Nothing but the records beneath, reproduced exactly, should appear in the answer.
BEGIN RECORDS
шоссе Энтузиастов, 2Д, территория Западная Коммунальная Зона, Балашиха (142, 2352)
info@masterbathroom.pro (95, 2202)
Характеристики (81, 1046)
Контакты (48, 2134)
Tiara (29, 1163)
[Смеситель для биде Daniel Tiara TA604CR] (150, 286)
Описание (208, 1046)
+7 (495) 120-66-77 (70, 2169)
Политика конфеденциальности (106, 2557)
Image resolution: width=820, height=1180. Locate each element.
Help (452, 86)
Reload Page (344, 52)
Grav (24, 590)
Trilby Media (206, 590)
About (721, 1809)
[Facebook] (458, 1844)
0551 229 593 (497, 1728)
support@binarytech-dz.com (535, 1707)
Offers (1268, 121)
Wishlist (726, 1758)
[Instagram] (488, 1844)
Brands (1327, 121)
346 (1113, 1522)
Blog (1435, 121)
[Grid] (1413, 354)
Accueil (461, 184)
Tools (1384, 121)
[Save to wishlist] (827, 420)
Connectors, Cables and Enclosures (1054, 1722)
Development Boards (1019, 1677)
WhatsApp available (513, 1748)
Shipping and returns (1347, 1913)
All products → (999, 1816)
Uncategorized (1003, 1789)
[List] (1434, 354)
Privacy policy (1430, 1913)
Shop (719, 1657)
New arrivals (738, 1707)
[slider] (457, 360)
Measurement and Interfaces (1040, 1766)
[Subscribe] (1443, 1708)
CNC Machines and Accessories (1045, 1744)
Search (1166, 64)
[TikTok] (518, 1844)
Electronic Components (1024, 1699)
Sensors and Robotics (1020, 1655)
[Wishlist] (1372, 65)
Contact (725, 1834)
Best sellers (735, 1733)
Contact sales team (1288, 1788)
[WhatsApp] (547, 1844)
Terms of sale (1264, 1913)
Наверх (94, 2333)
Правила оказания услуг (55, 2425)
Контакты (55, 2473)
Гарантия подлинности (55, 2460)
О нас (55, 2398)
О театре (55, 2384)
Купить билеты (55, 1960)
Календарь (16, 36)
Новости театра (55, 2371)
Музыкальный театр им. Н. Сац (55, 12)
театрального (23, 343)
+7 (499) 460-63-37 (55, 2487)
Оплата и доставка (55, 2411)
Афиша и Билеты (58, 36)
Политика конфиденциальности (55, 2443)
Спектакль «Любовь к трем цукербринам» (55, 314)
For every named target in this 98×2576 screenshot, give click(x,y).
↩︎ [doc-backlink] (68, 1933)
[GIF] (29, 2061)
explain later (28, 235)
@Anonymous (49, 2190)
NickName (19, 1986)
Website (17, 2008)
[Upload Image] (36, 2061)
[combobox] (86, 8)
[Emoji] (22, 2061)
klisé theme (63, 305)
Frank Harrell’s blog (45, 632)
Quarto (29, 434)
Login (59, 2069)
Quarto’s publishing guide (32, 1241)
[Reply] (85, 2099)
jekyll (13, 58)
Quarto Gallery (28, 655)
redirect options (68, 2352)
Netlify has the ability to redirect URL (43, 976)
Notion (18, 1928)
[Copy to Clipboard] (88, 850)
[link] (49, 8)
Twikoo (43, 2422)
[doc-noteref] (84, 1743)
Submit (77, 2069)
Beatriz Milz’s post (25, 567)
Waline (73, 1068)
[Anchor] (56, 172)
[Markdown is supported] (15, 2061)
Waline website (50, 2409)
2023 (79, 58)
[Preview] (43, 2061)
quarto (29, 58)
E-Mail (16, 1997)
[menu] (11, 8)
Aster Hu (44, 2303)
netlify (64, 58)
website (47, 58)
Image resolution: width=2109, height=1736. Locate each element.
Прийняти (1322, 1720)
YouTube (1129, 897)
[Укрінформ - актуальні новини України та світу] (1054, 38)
END RECORDS
RESULT:
шоссе Энтузиастов, 2Д, территория Западная Коммунальная Зона, Балашиха (142, 2352)
info@masterbathroom.pro (95, 2202)
Характеристики (81, 1046)
Контакты (48, 2134)
Tiara (29, 1163)
[Смеситель для биде Daniel Tiara TA604CR] (150, 286)
Описание (208, 1046)
+7 (495) 120-66-77 (70, 2169)
Политика конфеденциальности (106, 2557)
Image resolution: width=820, height=1180. Locate each element.
Help (452, 86)
Reload Page (344, 52)
Grav (24, 590)
Trilby Media (206, 590)
About (721, 1809)
[Facebook] (458, 1844)
0551 229 593 (497, 1728)
support@binarytech-dz.com (535, 1707)
Offers (1268, 121)
Wishlist (726, 1758)
[Instagram] (488, 1844)
Brands (1327, 121)
346 (1113, 1522)
Blog (1435, 121)
[Grid] (1413, 354)
Accueil (461, 184)
Tools (1384, 121)
[Save to wishlist] (827, 420)
Connectors, Cables and Enclosures (1054, 1722)
Development Boards (1019, 1677)
WhatsApp available (513, 1748)
Shipping and returns (1347, 1913)
All products → (999, 1816)
Uncategorized (1003, 1789)
[List] (1434, 354)
Privacy policy (1430, 1913)
Shop (719, 1657)
New arrivals (738, 1707)
[slider] (457, 360)
Measurement and Interfaces (1040, 1766)
[Subscribe] (1443, 1708)
CNC Machines and Accessories (1045, 1744)
Search (1166, 64)
[TikTok] (518, 1844)
Electronic Components (1024, 1699)
Sensors and Robotics (1020, 1655)
[Wishlist] (1372, 65)
Contact (725, 1834)
Best sellers (735, 1733)
Contact sales team (1288, 1788)
[WhatsApp] (547, 1844)
Terms of sale (1264, 1913)
Наверх (94, 2333)
Правила оказания услуг (55, 2425)
Контакты (55, 2473)
Гарантия подлинности (55, 2460)
О нас (55, 2398)
О театре (55, 2384)
Купить билеты (55, 1960)
Календарь (16, 36)
Новости театра (55, 2371)
Музыкальный театр им. Н. Сац (55, 12)
театрального (23, 343)
+7 (499) 460-63-37 (55, 2487)
Оплата и доставка (55, 2411)
Афиша и Билеты (58, 36)
Политика конфиденциальности (55, 2443)
Спектакль «Любовь к трем цукербринам» (55, 314)
For every named target in this 98×2576 screenshot, give click(x,y).
↩︎ [doc-backlink] (68, 1933)
[GIF] (29, 2061)
explain later (28, 235)
@Anonymous (49, 2190)
NickName (19, 1986)
Website (17, 2008)
[Upload Image] (36, 2061)
[combobox] (86, 8)
[Emoji] (22, 2061)
klisé theme (63, 305)
Frank Harrell’s blog (45, 632)
Quarto (29, 434)
Login (59, 2069)
Quarto’s publishing guide (32, 1241)
[Reply] (85, 2099)
jekyll (13, 58)
Quarto Gallery (28, 655)
redirect options (68, 2352)
Netlify has the ability to redirect URL (43, 976)
Notion (18, 1928)
[Copy to Clipboard] (88, 850)
[link] (49, 8)
Twikoo (43, 2422)
[doc-noteref] (84, 1743)
Submit (77, 2069)
Beatriz Milz’s post (25, 567)
Waline (73, 1068)
[Anchor] (56, 172)
[Markdown is supported] (15, 2061)
Waline website (50, 2409)
2023 (79, 58)
[Preview] (43, 2061)
quarto (29, 58)
E-Mail (16, 1997)
[menu] (11, 8)
Aster Hu (44, 2303)
netlify (64, 58)
website (47, 58)
Image resolution: width=2109, height=1736. Locate each element.
Прийняти (1322, 1720)
YouTube (1129, 897)
[Укрінформ - актуальні новини України та світу] (1054, 38)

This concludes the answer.